Lily reflected that he had come to call on Maria, in spite of being busy, but she said nothing. She placed Maria's vacant chair for him beside the sitting-room stove.

“It is a hard storm,” she said.

“Very. It is a queer night for Miss Edgham's aunt to go out, it seems to me.”

“Mrs. Ralph Wright has a tea-party,” said Lily. “Maria's aunt Eunice has gone, too. My mother was invited, but mother never goes out in the evening.”

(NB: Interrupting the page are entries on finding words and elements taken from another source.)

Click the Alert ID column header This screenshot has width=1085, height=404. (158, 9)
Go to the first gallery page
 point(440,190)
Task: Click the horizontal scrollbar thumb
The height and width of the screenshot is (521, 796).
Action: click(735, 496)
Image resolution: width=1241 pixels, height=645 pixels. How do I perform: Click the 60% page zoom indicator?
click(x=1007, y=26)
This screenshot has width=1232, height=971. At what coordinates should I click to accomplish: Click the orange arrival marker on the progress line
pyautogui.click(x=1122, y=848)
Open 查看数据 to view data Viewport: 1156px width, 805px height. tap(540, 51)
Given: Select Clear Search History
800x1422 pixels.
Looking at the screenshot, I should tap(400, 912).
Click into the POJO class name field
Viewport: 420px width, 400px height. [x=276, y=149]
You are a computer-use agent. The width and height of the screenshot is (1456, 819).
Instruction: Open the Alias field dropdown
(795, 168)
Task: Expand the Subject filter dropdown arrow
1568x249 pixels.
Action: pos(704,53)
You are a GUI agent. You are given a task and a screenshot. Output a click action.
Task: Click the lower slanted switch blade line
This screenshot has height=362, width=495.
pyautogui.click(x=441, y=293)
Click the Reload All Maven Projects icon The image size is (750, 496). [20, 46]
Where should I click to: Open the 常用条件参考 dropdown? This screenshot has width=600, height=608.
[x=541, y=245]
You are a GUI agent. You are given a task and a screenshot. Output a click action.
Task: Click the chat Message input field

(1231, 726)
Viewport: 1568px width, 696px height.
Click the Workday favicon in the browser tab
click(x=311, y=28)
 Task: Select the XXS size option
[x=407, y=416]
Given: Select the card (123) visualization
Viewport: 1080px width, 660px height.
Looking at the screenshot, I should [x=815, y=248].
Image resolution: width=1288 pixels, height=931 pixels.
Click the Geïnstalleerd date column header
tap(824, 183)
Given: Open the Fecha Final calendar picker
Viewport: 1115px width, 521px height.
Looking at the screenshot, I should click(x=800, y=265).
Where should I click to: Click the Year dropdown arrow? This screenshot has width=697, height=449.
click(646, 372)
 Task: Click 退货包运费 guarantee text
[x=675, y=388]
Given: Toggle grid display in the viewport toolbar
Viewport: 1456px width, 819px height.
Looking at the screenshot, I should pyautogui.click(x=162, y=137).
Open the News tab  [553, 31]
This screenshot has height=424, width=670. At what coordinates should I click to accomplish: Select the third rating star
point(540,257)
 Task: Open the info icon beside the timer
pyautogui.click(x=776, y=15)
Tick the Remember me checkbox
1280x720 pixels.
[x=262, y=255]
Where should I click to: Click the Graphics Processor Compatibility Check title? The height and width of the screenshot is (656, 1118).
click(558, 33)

After these commonplace remarks, Lily seated herself opposite George Ramsey, and there was a little silence. Again the expression of admiration came into the young man's face, and the girl read it with delight. Sitting gracefully, her slender body outlined by the soft green of her dress, her radiant face showing above the ivory cameo brooch at her throat, she was charming. George Ramsey owned to himself that Lily was certainly a great beauty, but all the same he thought regretfully of the other girl, who was not such a beauty, but who had somehow appealed to him as no other girl had ever done. Then, too, Maria was in a measure new. He had known Lily all his life; the element of wonder and surprise was lacking in his consciousness of her beauty, and she also lacked something else which Maria had. Lily meant no more to him—that is, her beauty meant no more to him—than a symmetrical cherry-tree in the south yard, which was a marvel of scented beauty, humming with bees every spring. He had seen that tree ever since he could remember. He always looked upon it with pleasure when it was in blossom, yet it was not to him what a new tree, standing forth unexpectedly with its complement of flowers and bees, would have been. It was very unfortunate for Lily that George had known her all his life. In order really to attract him it would be necessary for him to discover something entirely new in her.

“It was very good of you to come in and stay with Miss Edgham while her aunt was gone,” said George.

He felt terribly at a loss for conversation. He had, without knowing it, a sense of something underneath the externals which put a constraint upon him.

Lily had one of the truth-telling impulses which redeemed her from the artifices of her mother.

“Oh,” said she, “I wanted to come. I proposed coming myself. It is dull evenings at home, and I did not know that Maria would go to bed or that you would come in.”

“Well, mother has gone to that tea-party, too,” said George, “and I looked over here and saw the light, and I thought I would just run in a minute.”